(Raw listing)
# # # # # # #

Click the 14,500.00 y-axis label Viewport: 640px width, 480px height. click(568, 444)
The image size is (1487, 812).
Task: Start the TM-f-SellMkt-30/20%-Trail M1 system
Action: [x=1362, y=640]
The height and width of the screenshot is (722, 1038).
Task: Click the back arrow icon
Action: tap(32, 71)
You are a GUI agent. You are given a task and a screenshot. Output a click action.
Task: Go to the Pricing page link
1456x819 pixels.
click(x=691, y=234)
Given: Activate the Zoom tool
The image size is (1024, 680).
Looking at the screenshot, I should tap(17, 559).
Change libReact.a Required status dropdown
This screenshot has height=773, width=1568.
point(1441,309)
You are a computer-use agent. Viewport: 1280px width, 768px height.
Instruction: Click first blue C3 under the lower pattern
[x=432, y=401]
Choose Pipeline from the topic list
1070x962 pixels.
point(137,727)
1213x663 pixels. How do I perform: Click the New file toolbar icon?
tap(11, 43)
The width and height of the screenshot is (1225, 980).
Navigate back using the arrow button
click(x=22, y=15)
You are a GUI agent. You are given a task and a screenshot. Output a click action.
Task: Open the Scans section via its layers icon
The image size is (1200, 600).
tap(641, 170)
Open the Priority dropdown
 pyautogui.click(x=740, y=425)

# # # # # # #

** Aim **
Return every line of the listing above that contains the string "icon", matching case exactly.

** Task answer **
Task: Click the back arrow icon
1213x663 pixels. How do I perform: Click the New file toolbar icon?
Task: Open the Scans section via its layers icon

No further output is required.